The next morning we were up early again to make the rest of our drive to Melbourne. We wanted to drop our suitcases at the house of a friend of a friend first, so we wanted to make sure we arrived as early as possible. The four hour drive was mostly long, straight and rather boring, but I was impressed to see tons and tons of cockatoos along the drive. Much of the drive is along long, grassy fields, and they were often full of cockatoos just sitting in the grass. Occasionally flocks of them flew above, and one time I even saw a couple of them just sitting on the side of the highway, hanging out. It’s still funny to see what we consider exotic birds just sitting on the side of the highway in huge numbers.
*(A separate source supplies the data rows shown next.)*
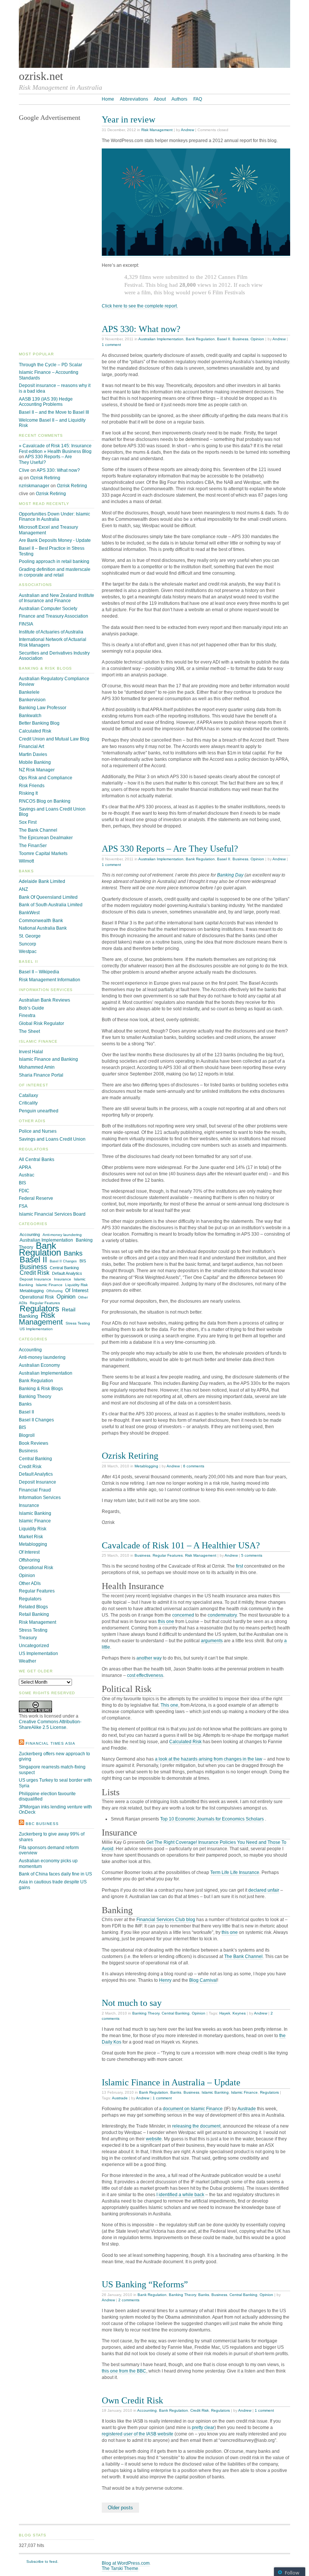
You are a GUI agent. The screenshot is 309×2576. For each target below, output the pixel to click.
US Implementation (36, 1329)
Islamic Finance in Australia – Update (171, 2082)
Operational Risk (37, 1297)
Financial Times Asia (50, 1743)
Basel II (223, 339)
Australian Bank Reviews (44, 1000)
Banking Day (230, 875)
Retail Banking (34, 1614)
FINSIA (26, 624)
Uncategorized (34, 1645)
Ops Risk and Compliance (45, 777)
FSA (23, 1206)
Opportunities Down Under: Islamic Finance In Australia (54, 516)
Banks (175, 2092)
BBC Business (42, 1824)
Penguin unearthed (38, 1111)
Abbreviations (134, 99)
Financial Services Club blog (165, 1919)
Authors (179, 99)
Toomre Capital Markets (43, 853)
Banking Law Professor (42, 707)
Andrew (187, 130)
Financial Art (31, 746)
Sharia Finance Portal (41, 1075)
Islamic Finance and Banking (48, 1059)
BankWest (29, 912)
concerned (183, 1615)
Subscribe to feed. (42, 2561)
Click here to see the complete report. (140, 306)
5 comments (251, 1555)
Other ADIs (30, 1583)
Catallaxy (28, 1095)
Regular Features (168, 1555)
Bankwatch (30, 715)
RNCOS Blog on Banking (44, 801)
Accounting (147, 2410)
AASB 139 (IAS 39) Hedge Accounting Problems (46, 401)
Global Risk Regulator (41, 1023)
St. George (30, 936)
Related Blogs (33, 1606)
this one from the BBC (124, 2371)
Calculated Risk (185, 1741)
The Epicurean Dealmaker (46, 837)
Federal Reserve (36, 1198)
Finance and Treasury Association (53, 616)
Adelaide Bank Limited (42, 881)
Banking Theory (145, 2013)
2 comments (128, 2300)
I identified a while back (180, 2194)
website (154, 2139)
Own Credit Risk (132, 2400)
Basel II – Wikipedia (39, 971)
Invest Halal (31, 1051)
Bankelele (29, 692)
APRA (25, 1167)
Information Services (40, 1497)
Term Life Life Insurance (234, 1872)
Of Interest (77, 1290)
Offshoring (54, 1291)
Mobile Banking (35, 762)
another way (149, 1658)
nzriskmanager (34, 485)
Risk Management (157, 130)
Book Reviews (33, 1443)
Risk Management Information (49, 979)
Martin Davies (33, 754)
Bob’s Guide (31, 1008)
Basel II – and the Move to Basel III (54, 412)
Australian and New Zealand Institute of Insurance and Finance (56, 598)
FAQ (197, 99)
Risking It (28, 793)
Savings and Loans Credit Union (52, 1139)
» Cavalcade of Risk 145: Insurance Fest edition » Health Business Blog (55, 448)
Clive (24, 470)
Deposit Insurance (35, 1279)
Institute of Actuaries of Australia (51, 632)
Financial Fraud (35, 1490)
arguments (212, 1640)
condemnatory (222, 1615)
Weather (27, 1661)
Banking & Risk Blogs (41, 1388)
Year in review (128, 119)
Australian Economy (39, 1365)
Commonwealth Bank (41, 920)
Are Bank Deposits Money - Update (55, 540)
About (160, 99)
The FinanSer (33, 845)
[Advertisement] (56, 237)
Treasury (28, 1637)
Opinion (257, 339)
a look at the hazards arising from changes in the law (208, 1759)
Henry (165, 1980)
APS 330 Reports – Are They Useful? (170, 848)
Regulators (269, 2092)
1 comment (111, 345)
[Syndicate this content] (21, 1743)
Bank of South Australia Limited (51, 904)
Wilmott (26, 861)
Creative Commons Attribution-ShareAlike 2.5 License (50, 1724)
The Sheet (29, 1031)
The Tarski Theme (120, 2568)
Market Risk (31, 1536)
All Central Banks (36, 1159)
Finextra (27, 1015)
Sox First (28, 822)
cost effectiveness (145, 1675)
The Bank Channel (243, 1956)
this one (166, 1621)
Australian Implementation (161, 339)
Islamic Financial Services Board (52, 1214)
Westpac (28, 951)
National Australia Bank (43, 928)
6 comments (193, 1466)
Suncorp (27, 944)
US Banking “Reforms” (145, 2284)
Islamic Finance (244, 2092)
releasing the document (196, 2126)
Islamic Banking (215, 2092)
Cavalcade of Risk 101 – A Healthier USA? (181, 1545)
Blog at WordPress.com (126, 2563)
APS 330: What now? (141, 329)
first (239, 1566)
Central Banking (176, 2013)
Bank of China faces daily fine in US (55, 1874)
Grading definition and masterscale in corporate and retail (54, 572)
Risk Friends (31, 785)
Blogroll (27, 1435)
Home (108, 99)
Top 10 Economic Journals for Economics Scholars (212, 1819)
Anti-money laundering (62, 1235)
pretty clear (203, 2427)
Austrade (120, 2098)
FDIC (24, 1190)
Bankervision (32, 699)
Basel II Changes (63, 1261)
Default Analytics (67, 1273)
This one (169, 1705)
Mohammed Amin (37, 1067)
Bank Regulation (200, 339)
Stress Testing (78, 1323)
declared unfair (263, 1890)
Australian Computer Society (48, 608)
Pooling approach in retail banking (54, 561)
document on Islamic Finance (193, 2108)
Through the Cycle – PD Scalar (50, 364)
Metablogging (146, 1466)
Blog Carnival (203, 1980)
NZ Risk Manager (37, 769)
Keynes (239, 2013)
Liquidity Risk (76, 1285)
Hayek (224, 2013)
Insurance (62, 1279)
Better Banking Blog (39, 723)
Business (240, 339)
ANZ (23, 889)
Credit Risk (199, 2410)
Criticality (28, 1103)
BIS (22, 1183)
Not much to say (132, 2003)
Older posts (120, 2507)
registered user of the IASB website (137, 2434)
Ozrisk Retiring (130, 1455)
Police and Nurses (38, 1131)
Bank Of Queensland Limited (48, 897)
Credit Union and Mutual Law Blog (54, 739)
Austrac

In the end we arrived in plenty of time and made our way across Melbourne and out to Tullamarine to drop off the airport all without any problems. Of course we were worried that returning the van they’d find something wrong — whether it was some dirt remaining from our accidental off-road excursion or something else, we were a bit nervous. However, the guy at Apollo was super friendly and after a quick check up found nothing wrong.
Even with all the extra miles we drove (and there were a lot due to our numerous side trips, wrong turns and loop-de-loops, not to mention driving around looking for caravan parks), the total still came to only $130 for the whole rental (including $10 for sleeping bags). That’s pretty much $100 cheaper than we would have paid for a car and if we’d rented a car we would have spent at least double on accommodation. So we were pretty happy about that!
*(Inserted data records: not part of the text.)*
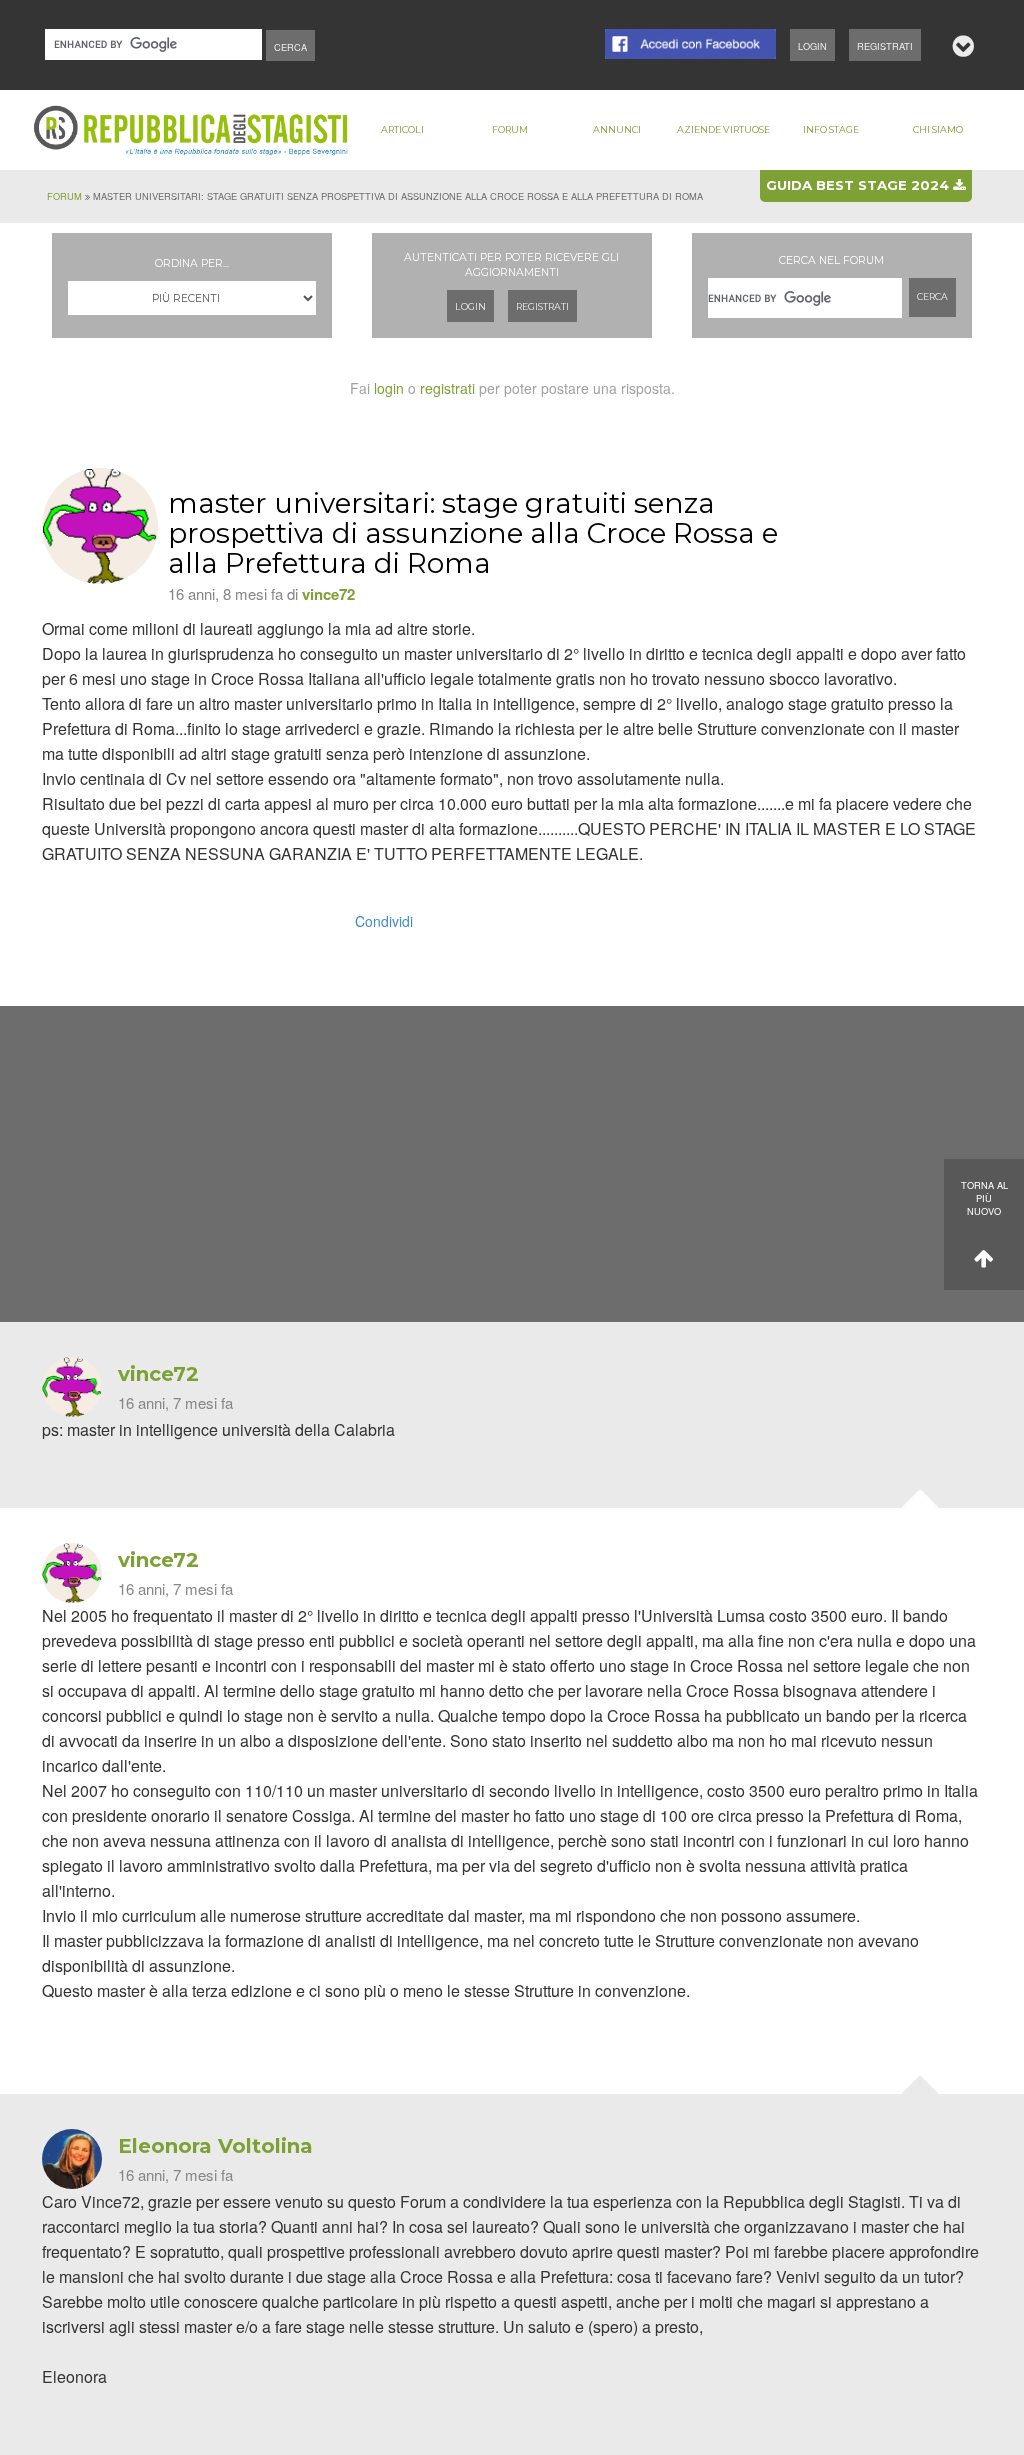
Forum (510, 129)
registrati (447, 388)
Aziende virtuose (723, 129)
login (389, 388)
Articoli (402, 129)
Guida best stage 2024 (859, 185)
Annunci (617, 129)
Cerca (932, 296)
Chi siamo (938, 129)
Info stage (831, 129)
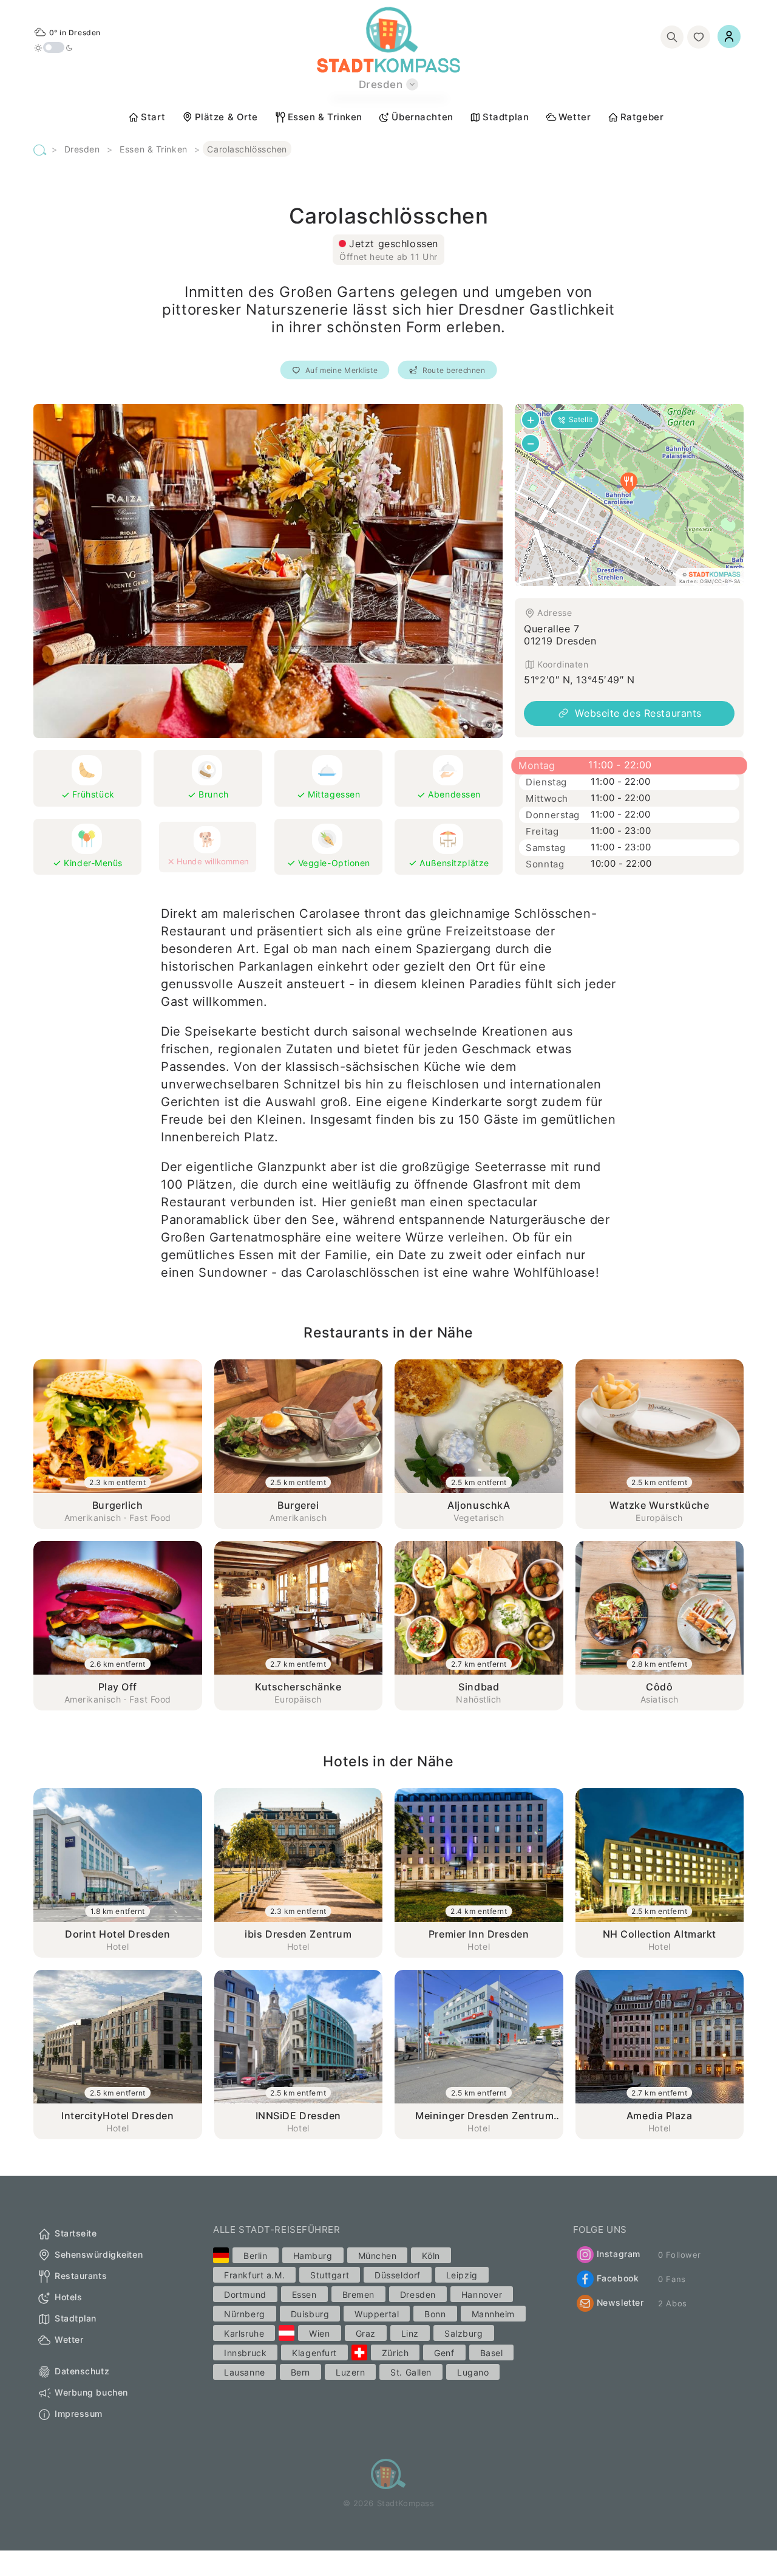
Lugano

Now we’re in Melbourne and it’s nice but very cold! After the sunshine and heat in NSW, it was hard to go back to wearing long pants, sweatshirts, coats, scarves (yes all those layers!), and socks and shoes but unfortunately it’s necessary. Tomorrow we’re hoping to get sunshine and up to 69 degrees, but I will be glad for our trip to Alice Springs and the dry heat of the Outback in a few days! I’ll update on Melbourne later.
Batemans Bay – Pleasurelea Caravan Park (a Top Tourist Park) – $27 for powered site (with a 10% Hippie discount) – The owner/receptionist was very nice. The location is a bit out of the way (and our GPS took us to the wrong place so we had trouble finding it), but it had a friendly atmosphere to it. The facilities were so-so. Is pretty secure with a code entrance and keyed entrance for toilets and showers.
Lakes Entrance – Caravan Park (no name that I’m aware of, it’s on the back part of town a bit, two roads behind the Safeway) – $25 for a powered site ($20 for unpowered) – You could pretty much come here and not even pay, if you didn’t want to use the showers, as it has no real security compared to the other one we stayed in. The facilities were fine enough, though, and the location was good. You’re right on the lake and you could easily walk to the city.